The technique helps students develop critical thinking skills.

By V. Finster

vfinster1@student.alamo.edu

History Instructor Suraya Khan divided students into four groups for a mock scenario deciding America’s course of action during the Philippine War of Independence in a history class Sept. 25 in Chance Academic Center.

The groups in HIST 1302, U.S. History 2, had to choose whether to negotiate the return of the Philippines to Spain, grant independence after a short transitional period with an American protectorate, grant independence but include an American naval base on the island, turn over the islands to a friendly power, govern the islands jointly or annex the Philippines as an American colony.

Each group was provided a primary source for information to determine their decision. For example the Filipino perspective comes from a letter to the U.S. Congress from Emilio Aguinaldo, president of the Philippine Republic.

The U.S. perspective comes from a publication in The North American Review “Imperialism and Christianity” by Rev.
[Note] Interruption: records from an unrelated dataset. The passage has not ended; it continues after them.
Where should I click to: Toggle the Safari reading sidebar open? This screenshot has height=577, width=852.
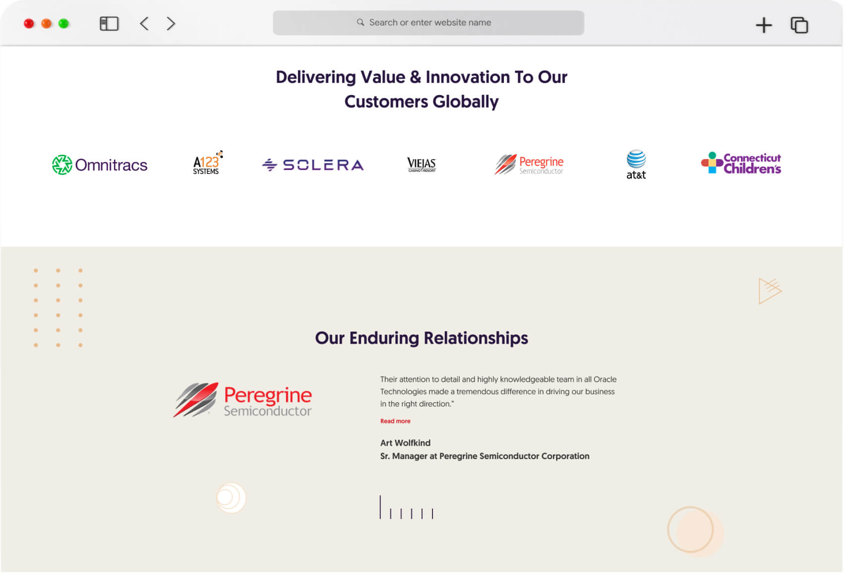(109, 23)
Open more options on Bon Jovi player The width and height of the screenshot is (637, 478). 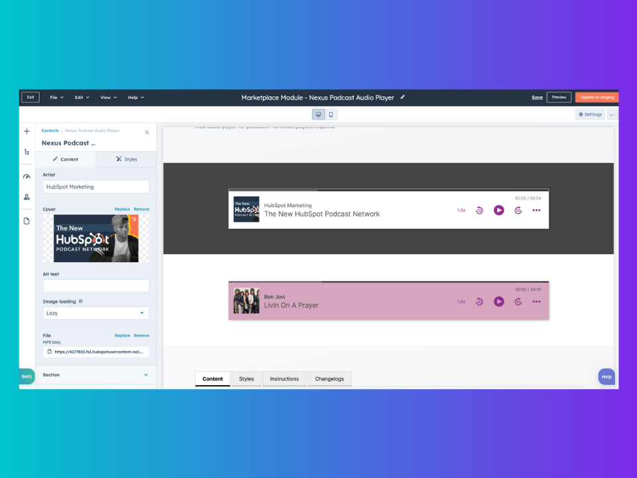pyautogui.click(x=536, y=301)
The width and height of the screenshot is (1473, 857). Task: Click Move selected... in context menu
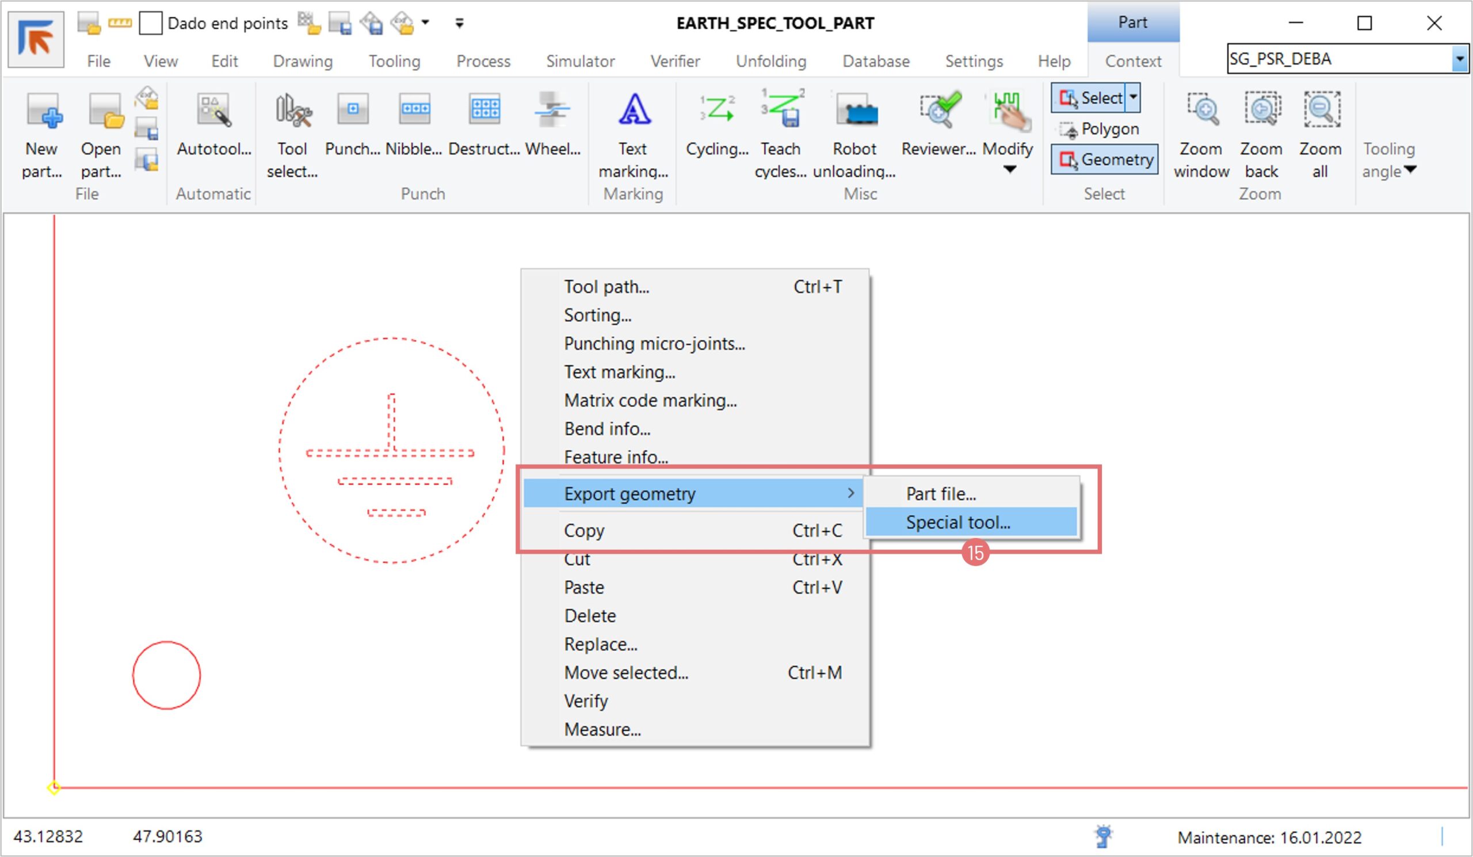tap(625, 673)
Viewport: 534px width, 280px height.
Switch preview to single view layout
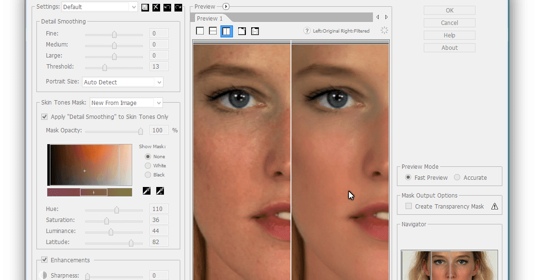click(x=200, y=31)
F.W. Farrar in September 1900.

The groups represented the political and military perspective, economists, politicians and moralists and the Filipino perspective.

Three of the four groups agreed to grant independence but with American possession of a naval base on the islands. This mirrored the actual outcomes.

The fourth group decided the Philippines should be granted independence.

“Every class comes to a different conclusion,” she said.

The mock scenario is part of an active-learning, role-play method Khan adopted from her mentor Howard Zinn, author of “A People’s History of the United States.”

History Coordinator Erik Anderson said this high-impact practice was the kind of teaching strategy the department was looking for when the college hired Khan in April.

“I think it’s a good idea. It’s something that requires continued engagement,” he said.

Anderson said the department will continue using innovative teaching techniques that encourage active learning.

Khan said this method helps students think critically from a perspective different from their own.“The method is all about letting go of the heroic narrative and whitewashing of history,” she said.

Khan said this technique unsettles the narrative that history is just a forgone conclusion and provides context on why events happened as they did.

“Our background knowledge on the debates that are happening today is so limited, we don’t understand the situation for us to make actual effective policy,” she said.

“History is not one forward march of progress. There are cycles, things get good, things get worse, there’s a backlash, a constant struggle.”

Khan was born and raised in Houston and grew up as a South Asian American after 9/11.

“I’ve always been aware of issues surrounding race, class and gender,” she said.

Khan, a first-generation college student, took basic courses at Lone Star Community College in 2006 in Houston.

She received a doctorate in 2018 from Rice University, and this fall is her first semester of teaching.

While at Lone Star, Khan said she had a professor who singled out Muslims.

The professor told the class most Americans viewed Muslims as terrorists after 9/11 and passed around newspaper editorials indicating that view was widespread.

“I don’t want students to feel unwelcome in my class,” she said.

Khan said the role-play method gets students asking: Could history have gone differently?